In 1635, the ruling lord closed Japan’s borders to the rest of the world in an effort to keep out as many foreign influences as possible. Basho was born in 1644. And while historians like to point out that Japan was not entirely isolated from the West during this period of its history, it was closed off enough during Basho’s lifetime that his aesthetics are often admired as “purely Japanese.”

This is also interesting to consider at this moment since I, who have for decades gone to Japan at least twice a year, now cannot go at all; Japan has closed its borders to foreigners. Before this, in early February, I had joked to my friends in Japan that this would be a good year to see cherry blossoms; for once the most popular sights would not be overrun by tourists. Instead, I can only look at photos on Instagram, taken by photographers who have not willingly submitted to lockdown.

Ewan, poem 7:
Darkness takes the land
But the sky
Is left out.

*

It is a weird bit of synchronicity that Basho’s early poems seem to focus on spring, the season through which we are passing now. In northern California, spring comes early, making it possible to plant peas, beans, and carrots even in March. Now it is April. The plum blossoms have faded; the cherries are starting to open. Wild irises are blooming at the edge of the property.

Basho, haiku 86.
Scudding clouds. As a dog pisses while running, scattered wind showers.

“I think,” Ewan said, looking appalled, “that this is a very twenty-first-century haiku.”
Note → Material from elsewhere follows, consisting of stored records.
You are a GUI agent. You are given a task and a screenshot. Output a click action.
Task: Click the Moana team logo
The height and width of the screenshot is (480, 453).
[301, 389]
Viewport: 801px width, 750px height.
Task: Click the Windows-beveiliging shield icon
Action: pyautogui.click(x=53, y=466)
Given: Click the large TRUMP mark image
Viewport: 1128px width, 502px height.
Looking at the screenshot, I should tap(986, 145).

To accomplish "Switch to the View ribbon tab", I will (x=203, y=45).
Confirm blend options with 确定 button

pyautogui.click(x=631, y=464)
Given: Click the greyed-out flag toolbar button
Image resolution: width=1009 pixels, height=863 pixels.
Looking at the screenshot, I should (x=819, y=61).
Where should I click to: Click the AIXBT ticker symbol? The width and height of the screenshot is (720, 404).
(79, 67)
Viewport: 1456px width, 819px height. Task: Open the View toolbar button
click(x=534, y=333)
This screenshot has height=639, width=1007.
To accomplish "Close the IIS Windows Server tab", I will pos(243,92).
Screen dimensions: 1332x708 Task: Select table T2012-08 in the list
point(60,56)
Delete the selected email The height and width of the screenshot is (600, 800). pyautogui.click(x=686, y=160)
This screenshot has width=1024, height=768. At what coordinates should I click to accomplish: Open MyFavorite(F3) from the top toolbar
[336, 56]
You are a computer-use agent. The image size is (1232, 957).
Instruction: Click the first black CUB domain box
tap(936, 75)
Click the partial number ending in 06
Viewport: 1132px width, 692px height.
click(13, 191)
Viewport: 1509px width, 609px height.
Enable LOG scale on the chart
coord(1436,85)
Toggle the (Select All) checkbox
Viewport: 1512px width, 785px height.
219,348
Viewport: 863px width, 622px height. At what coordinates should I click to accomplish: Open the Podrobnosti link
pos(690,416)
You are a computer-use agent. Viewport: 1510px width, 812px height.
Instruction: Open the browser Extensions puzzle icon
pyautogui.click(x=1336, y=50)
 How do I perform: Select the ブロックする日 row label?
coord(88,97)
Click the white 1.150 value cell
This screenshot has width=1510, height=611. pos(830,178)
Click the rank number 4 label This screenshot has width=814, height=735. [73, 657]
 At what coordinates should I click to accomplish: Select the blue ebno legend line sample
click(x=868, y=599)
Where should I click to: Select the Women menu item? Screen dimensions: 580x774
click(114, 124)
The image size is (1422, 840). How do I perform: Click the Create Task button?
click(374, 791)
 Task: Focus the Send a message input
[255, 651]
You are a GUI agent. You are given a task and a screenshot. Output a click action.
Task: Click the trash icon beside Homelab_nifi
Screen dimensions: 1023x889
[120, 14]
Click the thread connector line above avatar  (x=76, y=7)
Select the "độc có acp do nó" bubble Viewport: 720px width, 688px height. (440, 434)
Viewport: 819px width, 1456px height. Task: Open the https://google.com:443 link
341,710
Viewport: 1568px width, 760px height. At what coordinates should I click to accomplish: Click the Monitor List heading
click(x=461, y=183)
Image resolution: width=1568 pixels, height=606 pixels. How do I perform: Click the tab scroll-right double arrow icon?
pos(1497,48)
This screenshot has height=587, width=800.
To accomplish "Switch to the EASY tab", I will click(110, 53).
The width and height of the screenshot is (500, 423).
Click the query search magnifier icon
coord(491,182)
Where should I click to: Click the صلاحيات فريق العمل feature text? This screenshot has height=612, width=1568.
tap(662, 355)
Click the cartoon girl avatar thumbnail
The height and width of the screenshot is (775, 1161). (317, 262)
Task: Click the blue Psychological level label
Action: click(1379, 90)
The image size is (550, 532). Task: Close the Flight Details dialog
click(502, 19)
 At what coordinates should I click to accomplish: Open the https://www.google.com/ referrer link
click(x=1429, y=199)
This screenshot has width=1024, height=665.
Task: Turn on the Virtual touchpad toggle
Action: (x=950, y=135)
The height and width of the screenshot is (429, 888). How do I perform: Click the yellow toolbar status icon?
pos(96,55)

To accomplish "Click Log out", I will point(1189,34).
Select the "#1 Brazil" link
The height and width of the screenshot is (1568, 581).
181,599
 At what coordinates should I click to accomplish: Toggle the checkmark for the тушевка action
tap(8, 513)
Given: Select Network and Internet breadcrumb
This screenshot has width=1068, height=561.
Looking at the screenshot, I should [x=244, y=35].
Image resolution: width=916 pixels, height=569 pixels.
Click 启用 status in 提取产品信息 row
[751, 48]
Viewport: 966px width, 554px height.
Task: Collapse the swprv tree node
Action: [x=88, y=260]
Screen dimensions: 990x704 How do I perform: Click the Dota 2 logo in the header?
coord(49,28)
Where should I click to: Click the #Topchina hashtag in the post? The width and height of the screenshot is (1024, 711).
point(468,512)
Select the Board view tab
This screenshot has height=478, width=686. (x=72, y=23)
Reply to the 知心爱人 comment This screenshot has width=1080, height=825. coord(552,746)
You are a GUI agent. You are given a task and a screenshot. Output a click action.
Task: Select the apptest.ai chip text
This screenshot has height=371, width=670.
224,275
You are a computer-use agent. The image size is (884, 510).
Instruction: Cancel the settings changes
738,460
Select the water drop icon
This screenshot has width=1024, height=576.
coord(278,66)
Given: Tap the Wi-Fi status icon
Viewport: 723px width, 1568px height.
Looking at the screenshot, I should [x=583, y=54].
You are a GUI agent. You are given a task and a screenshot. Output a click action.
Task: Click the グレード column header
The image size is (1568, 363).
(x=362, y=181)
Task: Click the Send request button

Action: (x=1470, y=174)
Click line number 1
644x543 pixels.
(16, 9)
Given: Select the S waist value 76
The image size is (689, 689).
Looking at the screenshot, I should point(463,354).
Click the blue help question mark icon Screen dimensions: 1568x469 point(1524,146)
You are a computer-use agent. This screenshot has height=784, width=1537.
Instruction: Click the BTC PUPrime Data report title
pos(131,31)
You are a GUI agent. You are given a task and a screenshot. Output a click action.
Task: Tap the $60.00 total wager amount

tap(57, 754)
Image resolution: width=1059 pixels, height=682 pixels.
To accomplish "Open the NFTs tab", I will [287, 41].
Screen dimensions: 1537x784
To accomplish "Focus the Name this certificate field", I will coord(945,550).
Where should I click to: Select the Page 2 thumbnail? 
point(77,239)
“Because the dog is pissing?” I asked.

“Don’t say that word.”

“Dogs have always pissed. This is why we love Basho. He doesn’t sound old-fashioned or fake.”

The tiny amber-colored rufous hummingbird has arrived. Two pairs of purple finches (which are really red) are fighting daily over who may rest on the most desirable branch in the as yet leafless wisteria. One afternoon, I was clipping one of two bonsai pines, which had been neglected for the past two years since my mother became ill. I don’t know how to clip bonsai, but I have been watching instructional videos on YouTube. My son was picking up dead camellia flowers, but an insistent hummingbird persisted in dive-bombing the two of us, chattering at a high pitch frequency. It was annoying. 

“The feeder is empty,” Ewan finally observed.

I refilled the feeder and we continued our work in the garden.

Basho, haiku 97.
Iris growing under the eaves from a sardine’s weather skull.

“I know what irises are,” Ewan said. “Why is there a sardine head?”

“You have seen this in Japan when you were very small,” I replied. “In the old days, people hung up a sprig of holly with a sardine…”

“…and the holly would poke out the eye of the demons from last year.”

“Yes. The stink from the smelly sardine was supposed to help keep the demons away.”

“I remember!”

We spoke of how the last time we had seen my mother, in February, before her nursing home had disallowed visitors, we had thrown soy beans around her room to chase out the demons that had accumulated over the year, and then opened the door to let in good luck. We have not been to visit her since. She exists, like so much else, only on a screen.

“And so, in the poem, only the skull of the sardine is left over from February,” I said.

“And the irises are blooming because it is April.”

Over and over, the poems remind us of the intensity with which life continues.

That night, Ewan wrote:
He scares me. Wings. Red head.

It took me a minute to realize he was not talking about the virus, but the hummingbird who had demanded we refill the feeder.

Basho, haiku 96.
First blossoms. Seeing them extends my life seventy-five more years.